The input:
☆ ☆ ☆

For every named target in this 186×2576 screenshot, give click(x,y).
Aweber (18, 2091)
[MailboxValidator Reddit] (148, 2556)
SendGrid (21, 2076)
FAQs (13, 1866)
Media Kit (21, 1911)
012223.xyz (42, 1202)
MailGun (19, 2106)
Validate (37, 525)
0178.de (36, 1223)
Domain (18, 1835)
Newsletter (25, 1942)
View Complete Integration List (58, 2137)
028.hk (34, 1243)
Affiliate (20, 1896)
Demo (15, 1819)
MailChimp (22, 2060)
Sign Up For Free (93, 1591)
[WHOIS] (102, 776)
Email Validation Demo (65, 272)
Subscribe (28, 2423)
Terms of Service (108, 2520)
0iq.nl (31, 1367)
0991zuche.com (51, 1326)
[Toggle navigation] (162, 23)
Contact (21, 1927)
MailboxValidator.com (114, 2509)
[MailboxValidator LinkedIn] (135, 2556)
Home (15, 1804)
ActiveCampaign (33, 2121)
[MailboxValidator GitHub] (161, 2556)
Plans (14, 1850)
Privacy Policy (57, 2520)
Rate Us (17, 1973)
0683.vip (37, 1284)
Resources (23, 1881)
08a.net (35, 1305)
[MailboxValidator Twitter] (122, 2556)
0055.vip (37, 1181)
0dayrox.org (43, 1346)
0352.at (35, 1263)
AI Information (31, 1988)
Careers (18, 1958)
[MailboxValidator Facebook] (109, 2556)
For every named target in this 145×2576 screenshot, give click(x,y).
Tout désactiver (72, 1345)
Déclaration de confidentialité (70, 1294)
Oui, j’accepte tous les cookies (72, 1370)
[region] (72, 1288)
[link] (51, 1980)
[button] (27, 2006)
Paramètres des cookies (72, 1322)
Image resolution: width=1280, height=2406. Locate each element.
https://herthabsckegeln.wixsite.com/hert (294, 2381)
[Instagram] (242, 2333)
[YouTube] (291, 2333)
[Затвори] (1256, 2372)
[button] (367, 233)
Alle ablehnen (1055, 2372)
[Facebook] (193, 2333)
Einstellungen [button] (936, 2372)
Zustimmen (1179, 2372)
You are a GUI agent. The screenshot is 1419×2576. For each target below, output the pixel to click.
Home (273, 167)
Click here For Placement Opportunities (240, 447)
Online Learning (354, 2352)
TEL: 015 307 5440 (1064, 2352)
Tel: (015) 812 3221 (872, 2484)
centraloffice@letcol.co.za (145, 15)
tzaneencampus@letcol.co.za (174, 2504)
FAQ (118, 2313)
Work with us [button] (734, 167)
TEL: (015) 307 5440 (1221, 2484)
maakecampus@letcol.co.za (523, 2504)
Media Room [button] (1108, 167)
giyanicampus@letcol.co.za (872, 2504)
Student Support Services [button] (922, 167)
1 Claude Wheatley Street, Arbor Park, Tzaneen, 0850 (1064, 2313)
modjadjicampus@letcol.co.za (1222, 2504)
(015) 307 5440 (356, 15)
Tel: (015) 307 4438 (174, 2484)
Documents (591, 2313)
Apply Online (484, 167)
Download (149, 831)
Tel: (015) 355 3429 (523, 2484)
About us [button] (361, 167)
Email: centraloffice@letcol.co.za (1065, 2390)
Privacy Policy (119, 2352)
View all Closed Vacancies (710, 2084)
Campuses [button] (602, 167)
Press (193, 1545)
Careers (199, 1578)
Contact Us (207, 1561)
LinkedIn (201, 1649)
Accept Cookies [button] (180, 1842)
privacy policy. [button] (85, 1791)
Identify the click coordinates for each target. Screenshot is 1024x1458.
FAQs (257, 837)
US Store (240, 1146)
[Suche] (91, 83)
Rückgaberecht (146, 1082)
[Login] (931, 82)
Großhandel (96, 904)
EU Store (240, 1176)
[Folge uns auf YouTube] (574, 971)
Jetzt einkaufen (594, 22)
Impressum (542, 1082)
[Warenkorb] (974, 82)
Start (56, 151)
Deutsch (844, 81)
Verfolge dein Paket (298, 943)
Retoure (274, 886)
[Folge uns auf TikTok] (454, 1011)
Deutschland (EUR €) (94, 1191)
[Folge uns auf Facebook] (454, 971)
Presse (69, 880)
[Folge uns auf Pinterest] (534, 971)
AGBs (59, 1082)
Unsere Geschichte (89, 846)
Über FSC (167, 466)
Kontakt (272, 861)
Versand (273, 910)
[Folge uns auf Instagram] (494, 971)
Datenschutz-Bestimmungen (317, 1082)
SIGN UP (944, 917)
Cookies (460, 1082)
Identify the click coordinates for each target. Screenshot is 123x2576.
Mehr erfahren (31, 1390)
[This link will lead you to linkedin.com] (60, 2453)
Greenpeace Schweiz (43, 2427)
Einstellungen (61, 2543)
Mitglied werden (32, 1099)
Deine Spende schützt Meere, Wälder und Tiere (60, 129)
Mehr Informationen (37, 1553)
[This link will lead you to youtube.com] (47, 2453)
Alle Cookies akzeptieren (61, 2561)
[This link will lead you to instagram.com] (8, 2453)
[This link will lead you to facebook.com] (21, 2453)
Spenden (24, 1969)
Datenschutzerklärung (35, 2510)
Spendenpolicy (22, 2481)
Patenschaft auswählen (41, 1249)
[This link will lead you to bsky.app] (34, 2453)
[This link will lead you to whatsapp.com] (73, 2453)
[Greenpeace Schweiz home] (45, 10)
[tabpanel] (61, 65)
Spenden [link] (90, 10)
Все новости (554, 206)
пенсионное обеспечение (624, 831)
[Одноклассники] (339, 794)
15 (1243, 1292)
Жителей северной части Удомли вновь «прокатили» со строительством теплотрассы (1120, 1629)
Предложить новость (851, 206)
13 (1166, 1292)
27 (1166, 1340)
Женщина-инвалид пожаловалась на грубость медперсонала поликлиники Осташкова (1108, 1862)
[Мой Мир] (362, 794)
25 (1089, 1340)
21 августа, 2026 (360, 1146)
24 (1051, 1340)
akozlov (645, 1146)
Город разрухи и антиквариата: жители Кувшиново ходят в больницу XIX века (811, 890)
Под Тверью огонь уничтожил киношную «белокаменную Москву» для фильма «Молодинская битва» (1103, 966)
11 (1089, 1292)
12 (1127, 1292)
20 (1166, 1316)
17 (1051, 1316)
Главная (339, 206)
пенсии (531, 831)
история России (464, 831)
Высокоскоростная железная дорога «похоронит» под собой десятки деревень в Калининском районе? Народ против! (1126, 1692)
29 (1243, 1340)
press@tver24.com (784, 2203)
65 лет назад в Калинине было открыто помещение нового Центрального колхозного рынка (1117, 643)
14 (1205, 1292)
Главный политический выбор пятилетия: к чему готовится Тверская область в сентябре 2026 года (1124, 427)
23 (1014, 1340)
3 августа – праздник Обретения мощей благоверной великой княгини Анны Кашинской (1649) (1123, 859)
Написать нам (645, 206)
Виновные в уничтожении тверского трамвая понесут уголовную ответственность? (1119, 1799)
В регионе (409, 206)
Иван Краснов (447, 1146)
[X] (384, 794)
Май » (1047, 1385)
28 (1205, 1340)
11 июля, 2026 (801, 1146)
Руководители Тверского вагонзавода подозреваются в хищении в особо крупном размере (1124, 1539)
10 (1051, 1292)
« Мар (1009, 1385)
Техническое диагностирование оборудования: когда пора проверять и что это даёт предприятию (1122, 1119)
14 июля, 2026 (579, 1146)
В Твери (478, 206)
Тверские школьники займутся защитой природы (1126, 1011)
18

☆ ☆ ☆

Task details:
Scan the records above for the lines holding "Spendenpolicy (22, 2481)" and "15 (1243, 1292)". Transcribe those two and every line between them word for word, and no others.

Solution for this problem:
Spendenpolicy (22, 2481)
Patenschaft auswählen (41, 1249)
[This link will lead you to bsky.app] (34, 2453)
[This link will lead you to whatsapp.com] (73, 2453)
[Greenpeace Schweiz home] (45, 10)
[tabpanel] (61, 65)
Spenden [link] (90, 10)
Все новости (554, 206)
пенсионное обеспечение (624, 831)
[Одноклассники] (339, 794)
15 (1243, 1292)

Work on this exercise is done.